A Antártida enfrenta derretimento acelerado do gelo marinho, segundo pesquisa publicada na Science Advances. O estudo aponta que ventos intensos, águas profundas mais quentes e maior salinidade superficial impulsionaram o degelo desde 2013 até 2018. A transformação tende a alterar o equilíbrio climático do Oceano Antártico.
Pesquisadores da Universidade de Southampton identificam que o aquecimento ocorre nas camadas profundas do oceano. Correntes quentes sobem à superfície, levando calor para a base do gelo marinho e dificultando a recongelamento.

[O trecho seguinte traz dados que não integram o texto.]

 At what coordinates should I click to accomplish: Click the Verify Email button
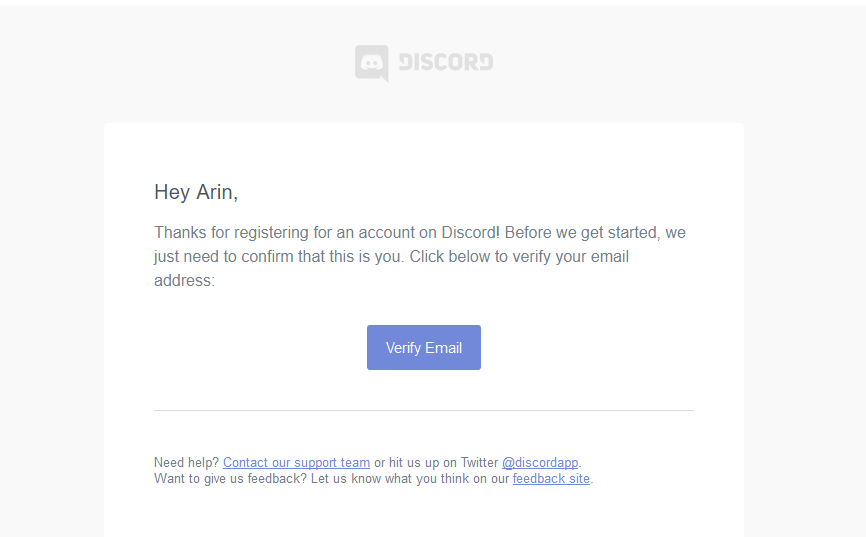click(x=424, y=348)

O efeito cascata envolve menos gelo cobrindo o oceano, que passa a absorver mais calor solar. Com o tempo, a formação de novas camadas congeladas fica dificultada, alimentando o degelo de forma contínua.
O gelo marinho Antártico exerce papel crucial no clima global, atuando como espelho que reflete radiação solar. Sua redução aumenta a absorção de calor pelo oceano, potencializando o aquecimento e eventos climáticos extremos.

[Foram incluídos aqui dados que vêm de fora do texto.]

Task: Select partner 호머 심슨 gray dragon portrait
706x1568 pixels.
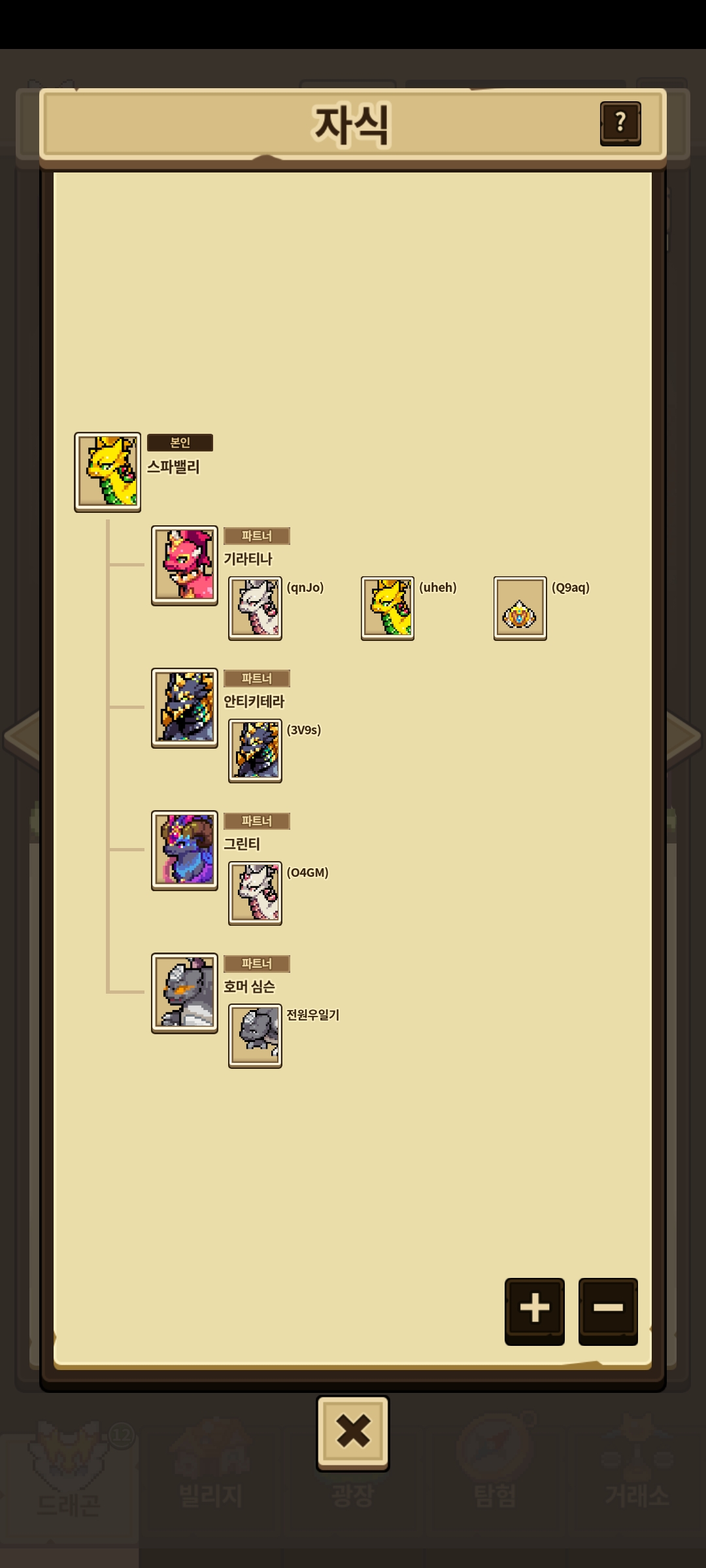Action: [x=185, y=993]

Observa-se diferença entre as regiões: a Antártida Ocidental mantém calor no oceano com nuvens persistentes e ar mais quente vindo de subtrópicos. Já a Antártida Oriental demonstra padrões distintos de aquecimento.
Os autores sugerem que o Oceano Antártico pode entrar em um estado de baixa cobertura de gelo por um período prolongado. Caso se confirme, ecossistemas marinhos, correntes e padrões climáticos globais podem ser impactados.
A pesquisa reforça que as mudanças climáticas induzidas pela atividade humana fortalecem ventos e alteram os oceanos, acelerando processos que antes levavam décadas. Compreender esses mecanismos ajuda a prever futuras variações climáticas.